Metz was een van de vier Junior B-rijders bij de mannen en per afstand konden er maximaal drie rijders opgesteld worden. Hij viel bijvoorbeeld buiten de boot voor de relay, waar zijn landgenoten met brons aan de haal gingen. Vervolgens stond de man van de lange adem ook op vrijdagavond aan de kant in de afvalkoers. “Er zijn wel wat traantjes gelaten”, geeft de zestienjarige ruiterlijk toe. “Het was best frustrerend om zo lang aan de kant te staan.”

Helemaal niet toen Metz een geslaagde vluchtpoging ondernam in de puntenkoers op het 400 meter lange wegparcours. Dat was onderdeel van het plan waarmee Metz en ploegmaten Sem Spruit en Kai-Arne Ottenhoff op pad gestuurd waren. “We hadden de race in vier blokken opgedeeld”, legt Metz uit. “In het eerste blok zouden we passief rijden, dan ging het al hard genoeg. In het tweede blok was het aan mij om weg te komen uit het peloton.”

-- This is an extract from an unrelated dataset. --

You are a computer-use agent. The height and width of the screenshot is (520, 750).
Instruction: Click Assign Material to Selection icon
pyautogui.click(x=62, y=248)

De felgele helm van Metz verdween steeds verder uit beeld en in het peloton sloeg de vertwijfeling toe. 'Who is that guy?”, zo leken de Spanjaarden aan de zijlijn zich af te vragen. Metz was de enige die niet twijfelde.

“Na de tweede ronde vooruit zat ik aardig kapot. Achter me werd niet gereden en ik kon op karakter nog een keer de volle buit pakken.” Met zes punten had Metz zicht op de medailles en moest hij zich alleen nog naar de finish knokken. "Niet gelapt worden was mijn opdracht, anders zou alles voor niks zijn geweest."

De avond van Metz was op dat moment al geslaagd: "Verder kon ik genieten van wat er gebeurde. Het gejuich van de zijkant, de felicitaties van andere rijders. Het was een machtig gevoel om hier brons te pakken.”

Zo kreeg de moeilijke week van Metz toch een mooie afsluiting. En de onderdelen waarbij hij aan de zijlijn stond? “Dat zit nog in mijn achterhoofd, maar ik maak er verder geen punt meer van.”